Watch
- Author: Robert J. Sawyer
- Language: English
- Series: WWW Trilogy
- Genre: Science fiction
- Publication place: Canada
- Preceded by: Wake
- Followed by: Wonder

= Watch (novel) =

2010 novel by Robert J. Sawyer

Watch, also called WWW: Watch, is a 2010 novel written by Canadian novelist Robert J. Sawyer. It is the second installment in the WWW Trilogy and was preceded by Wake (2009) and followed by Wonder (2011).

==Synopsis==
Caitlin has bonded with Webmind and the two find themselves sharing an unconventional, yet fulfilling friendship.
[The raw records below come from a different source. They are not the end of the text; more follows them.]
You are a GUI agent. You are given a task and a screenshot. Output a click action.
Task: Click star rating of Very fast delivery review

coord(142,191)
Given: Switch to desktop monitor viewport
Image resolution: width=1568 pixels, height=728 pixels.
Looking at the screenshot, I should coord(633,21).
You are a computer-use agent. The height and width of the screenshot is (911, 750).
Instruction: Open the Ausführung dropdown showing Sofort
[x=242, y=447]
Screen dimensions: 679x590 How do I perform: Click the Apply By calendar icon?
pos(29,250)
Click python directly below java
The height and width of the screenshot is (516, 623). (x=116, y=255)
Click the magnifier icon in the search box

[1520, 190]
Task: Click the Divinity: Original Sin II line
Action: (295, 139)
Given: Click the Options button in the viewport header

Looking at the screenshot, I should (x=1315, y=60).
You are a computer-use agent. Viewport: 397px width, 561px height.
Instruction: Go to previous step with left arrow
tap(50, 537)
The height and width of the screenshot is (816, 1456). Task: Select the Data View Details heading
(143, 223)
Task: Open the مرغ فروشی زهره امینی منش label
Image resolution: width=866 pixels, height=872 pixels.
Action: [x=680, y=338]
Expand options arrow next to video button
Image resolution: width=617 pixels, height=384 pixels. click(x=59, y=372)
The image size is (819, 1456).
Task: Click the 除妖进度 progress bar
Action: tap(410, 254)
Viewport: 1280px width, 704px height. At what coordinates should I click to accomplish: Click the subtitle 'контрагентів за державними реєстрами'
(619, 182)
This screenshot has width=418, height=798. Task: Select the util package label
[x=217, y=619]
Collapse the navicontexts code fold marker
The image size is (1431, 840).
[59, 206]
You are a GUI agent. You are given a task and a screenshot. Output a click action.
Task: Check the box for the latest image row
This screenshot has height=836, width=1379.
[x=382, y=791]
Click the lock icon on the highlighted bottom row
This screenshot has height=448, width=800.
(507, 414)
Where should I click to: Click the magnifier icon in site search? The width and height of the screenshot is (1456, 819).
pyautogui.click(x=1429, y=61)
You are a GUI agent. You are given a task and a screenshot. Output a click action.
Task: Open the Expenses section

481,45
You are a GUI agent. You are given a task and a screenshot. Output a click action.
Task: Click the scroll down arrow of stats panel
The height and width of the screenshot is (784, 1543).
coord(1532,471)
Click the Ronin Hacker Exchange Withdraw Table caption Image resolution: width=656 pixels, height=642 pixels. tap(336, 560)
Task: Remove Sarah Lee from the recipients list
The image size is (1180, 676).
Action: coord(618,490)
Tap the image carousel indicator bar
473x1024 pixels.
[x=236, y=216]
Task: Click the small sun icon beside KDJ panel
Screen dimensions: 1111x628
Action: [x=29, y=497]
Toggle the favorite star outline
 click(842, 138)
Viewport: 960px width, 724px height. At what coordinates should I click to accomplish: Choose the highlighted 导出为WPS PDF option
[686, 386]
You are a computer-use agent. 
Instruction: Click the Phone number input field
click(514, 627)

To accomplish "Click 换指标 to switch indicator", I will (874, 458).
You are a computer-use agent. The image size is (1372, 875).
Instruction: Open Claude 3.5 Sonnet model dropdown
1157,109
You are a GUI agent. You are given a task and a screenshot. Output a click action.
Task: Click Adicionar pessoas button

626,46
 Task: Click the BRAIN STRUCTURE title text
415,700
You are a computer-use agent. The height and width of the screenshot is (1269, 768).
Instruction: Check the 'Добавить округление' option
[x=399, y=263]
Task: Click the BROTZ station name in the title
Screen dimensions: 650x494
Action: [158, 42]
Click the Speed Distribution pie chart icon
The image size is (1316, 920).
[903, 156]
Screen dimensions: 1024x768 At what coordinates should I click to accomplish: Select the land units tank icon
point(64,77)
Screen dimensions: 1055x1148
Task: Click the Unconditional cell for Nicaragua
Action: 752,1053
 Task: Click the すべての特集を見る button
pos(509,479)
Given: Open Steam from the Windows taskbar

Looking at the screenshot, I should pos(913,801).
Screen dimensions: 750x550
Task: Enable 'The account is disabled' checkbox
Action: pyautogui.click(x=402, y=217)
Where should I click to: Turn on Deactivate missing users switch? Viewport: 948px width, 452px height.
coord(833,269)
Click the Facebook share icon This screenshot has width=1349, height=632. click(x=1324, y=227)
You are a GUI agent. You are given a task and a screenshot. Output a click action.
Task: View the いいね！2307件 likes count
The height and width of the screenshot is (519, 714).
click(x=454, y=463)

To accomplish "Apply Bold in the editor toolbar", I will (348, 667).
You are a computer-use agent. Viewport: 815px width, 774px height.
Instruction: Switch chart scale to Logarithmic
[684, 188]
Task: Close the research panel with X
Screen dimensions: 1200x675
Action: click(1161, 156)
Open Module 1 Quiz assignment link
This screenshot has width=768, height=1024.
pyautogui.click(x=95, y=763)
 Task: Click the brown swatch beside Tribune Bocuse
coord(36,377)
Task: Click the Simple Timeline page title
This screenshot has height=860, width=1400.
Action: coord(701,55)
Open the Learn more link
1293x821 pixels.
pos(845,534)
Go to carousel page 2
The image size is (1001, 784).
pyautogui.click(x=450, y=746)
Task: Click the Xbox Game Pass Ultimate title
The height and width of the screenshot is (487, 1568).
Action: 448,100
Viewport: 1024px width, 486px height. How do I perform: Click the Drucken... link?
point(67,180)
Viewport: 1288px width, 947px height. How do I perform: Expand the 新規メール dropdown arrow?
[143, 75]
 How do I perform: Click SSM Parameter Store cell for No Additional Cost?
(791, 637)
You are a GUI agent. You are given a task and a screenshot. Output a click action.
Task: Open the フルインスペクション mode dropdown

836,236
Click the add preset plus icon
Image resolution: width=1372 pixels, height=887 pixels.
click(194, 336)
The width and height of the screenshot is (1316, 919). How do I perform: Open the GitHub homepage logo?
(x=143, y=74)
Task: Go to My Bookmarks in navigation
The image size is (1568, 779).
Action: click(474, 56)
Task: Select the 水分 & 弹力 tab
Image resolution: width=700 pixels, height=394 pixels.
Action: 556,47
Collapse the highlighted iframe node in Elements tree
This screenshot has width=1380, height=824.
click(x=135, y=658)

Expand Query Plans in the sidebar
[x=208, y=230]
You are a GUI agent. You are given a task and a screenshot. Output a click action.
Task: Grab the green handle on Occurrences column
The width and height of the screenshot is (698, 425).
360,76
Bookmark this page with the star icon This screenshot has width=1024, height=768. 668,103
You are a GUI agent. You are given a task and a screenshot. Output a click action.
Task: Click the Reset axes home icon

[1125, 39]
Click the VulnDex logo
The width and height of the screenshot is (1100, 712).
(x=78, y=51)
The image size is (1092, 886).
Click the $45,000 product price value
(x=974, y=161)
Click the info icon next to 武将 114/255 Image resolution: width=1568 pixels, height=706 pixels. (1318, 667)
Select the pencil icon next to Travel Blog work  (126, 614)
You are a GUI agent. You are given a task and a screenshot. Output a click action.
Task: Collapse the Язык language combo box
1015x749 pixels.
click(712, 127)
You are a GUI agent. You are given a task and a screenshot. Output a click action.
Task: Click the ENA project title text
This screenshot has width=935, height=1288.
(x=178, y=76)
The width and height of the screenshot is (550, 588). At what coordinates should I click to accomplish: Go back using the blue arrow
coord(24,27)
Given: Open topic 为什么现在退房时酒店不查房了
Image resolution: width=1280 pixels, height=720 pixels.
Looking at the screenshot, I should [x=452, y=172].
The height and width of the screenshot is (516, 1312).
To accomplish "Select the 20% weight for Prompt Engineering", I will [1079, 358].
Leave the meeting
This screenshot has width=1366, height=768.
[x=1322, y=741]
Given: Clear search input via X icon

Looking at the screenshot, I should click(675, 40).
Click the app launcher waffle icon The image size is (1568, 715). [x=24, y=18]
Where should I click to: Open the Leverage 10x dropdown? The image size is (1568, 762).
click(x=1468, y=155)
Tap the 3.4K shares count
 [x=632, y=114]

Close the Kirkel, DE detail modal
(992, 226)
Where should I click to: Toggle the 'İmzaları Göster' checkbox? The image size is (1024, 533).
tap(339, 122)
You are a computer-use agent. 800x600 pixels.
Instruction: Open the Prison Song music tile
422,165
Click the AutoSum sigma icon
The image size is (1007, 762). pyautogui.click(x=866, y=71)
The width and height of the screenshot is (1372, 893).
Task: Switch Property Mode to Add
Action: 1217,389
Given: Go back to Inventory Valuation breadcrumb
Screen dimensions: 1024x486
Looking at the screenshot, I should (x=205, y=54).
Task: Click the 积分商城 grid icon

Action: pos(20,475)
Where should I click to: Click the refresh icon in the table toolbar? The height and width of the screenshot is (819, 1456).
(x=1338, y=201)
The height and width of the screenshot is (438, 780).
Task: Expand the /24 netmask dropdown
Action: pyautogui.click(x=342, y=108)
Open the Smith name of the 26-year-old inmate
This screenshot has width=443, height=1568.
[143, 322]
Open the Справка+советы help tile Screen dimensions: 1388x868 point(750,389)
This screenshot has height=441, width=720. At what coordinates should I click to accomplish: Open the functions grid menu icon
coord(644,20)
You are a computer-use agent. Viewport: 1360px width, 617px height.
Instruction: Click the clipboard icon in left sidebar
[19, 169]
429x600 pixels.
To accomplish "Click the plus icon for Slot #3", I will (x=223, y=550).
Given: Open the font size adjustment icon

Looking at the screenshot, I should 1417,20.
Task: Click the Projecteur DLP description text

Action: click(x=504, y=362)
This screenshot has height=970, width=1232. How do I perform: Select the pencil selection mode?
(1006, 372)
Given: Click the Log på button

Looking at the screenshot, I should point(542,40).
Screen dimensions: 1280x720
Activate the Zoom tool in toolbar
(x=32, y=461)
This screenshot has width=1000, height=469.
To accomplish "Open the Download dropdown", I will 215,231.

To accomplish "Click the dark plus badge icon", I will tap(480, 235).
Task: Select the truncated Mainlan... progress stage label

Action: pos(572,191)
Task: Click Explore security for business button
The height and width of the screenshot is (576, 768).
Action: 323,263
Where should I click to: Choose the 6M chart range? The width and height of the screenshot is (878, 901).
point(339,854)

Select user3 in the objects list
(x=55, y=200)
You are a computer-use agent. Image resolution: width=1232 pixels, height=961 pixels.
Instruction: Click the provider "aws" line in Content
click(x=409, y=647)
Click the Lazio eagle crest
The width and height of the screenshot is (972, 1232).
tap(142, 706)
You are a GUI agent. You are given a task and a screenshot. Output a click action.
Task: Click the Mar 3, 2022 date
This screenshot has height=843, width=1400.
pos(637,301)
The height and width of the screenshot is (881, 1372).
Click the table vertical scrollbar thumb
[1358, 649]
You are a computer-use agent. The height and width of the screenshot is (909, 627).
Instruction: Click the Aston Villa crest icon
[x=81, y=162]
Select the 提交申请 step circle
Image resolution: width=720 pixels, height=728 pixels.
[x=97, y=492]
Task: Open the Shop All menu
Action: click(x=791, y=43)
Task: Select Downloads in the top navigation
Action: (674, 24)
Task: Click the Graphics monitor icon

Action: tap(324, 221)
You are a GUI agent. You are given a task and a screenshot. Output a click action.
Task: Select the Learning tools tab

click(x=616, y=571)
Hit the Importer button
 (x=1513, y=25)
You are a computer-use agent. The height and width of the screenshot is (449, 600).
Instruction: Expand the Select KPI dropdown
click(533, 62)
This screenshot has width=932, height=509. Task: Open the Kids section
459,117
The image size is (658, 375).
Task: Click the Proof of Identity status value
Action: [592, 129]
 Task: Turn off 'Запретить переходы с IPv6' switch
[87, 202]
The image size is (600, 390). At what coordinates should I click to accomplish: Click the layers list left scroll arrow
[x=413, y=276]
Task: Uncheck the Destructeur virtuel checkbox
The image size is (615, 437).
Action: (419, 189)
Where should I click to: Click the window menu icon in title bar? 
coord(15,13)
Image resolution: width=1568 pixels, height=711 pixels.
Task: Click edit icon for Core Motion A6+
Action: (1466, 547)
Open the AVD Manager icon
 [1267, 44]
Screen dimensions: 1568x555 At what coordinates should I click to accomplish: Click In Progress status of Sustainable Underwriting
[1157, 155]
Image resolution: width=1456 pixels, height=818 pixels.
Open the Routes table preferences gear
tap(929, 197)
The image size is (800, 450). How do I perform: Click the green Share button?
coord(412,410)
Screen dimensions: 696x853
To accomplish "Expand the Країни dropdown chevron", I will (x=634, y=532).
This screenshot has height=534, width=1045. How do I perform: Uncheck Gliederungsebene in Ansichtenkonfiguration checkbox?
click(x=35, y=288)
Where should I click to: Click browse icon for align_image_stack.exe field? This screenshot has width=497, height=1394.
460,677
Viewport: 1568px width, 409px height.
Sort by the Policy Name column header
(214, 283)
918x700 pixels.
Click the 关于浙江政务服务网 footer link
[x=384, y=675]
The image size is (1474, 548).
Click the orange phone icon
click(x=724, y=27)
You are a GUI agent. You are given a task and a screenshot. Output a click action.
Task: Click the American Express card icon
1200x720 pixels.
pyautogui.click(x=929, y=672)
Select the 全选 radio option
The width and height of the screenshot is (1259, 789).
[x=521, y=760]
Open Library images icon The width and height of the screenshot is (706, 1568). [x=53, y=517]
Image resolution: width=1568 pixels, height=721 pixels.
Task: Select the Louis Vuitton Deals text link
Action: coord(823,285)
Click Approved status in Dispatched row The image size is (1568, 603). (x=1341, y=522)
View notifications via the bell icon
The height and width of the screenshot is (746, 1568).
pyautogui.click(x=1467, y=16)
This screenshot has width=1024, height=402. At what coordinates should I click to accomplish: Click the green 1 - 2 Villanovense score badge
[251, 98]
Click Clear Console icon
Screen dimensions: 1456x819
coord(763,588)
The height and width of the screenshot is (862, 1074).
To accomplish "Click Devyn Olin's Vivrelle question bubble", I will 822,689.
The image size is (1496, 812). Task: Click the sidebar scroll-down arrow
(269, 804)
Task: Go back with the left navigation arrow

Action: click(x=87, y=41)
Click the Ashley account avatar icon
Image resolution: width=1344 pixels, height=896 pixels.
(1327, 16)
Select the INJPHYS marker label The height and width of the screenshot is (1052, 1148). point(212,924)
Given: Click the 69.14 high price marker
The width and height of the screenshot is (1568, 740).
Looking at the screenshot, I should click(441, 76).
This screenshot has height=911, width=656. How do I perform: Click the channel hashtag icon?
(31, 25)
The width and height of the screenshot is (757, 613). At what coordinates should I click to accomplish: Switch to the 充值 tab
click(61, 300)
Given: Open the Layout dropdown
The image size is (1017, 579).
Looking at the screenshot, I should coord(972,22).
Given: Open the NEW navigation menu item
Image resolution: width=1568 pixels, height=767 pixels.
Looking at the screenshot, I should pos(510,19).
However not everything is going quite as well as they hoped as they discover that the Web Activity Threat Containment Headquarters (WATCH), a secret division of the US National Security Agency, has been expressing concern over the potential threats posed by Webmind. WATCH is convinced that the entity will bring nothing but trouble and jeopardize the security of the United States and, as such, must be destroyed.

==Reception==
Like its predecessor, critical reception for Watch was mostly positive. Much of the praise centered on Sawyer's use of technology and pacing, and SciFiNow wrote that the book was "a great science fiction novel, a melding of Frankenstein, high technology and our own perspectives as people, brought into the context of the modern world with the skill and panache of an exemplary practitioner of the form." Criticism for the book tended to stem from the usage of pop culture terms as well as Sawyer's use of the book as a platform for various viewpoints, which some reviewers felt detracted from their enjoyment.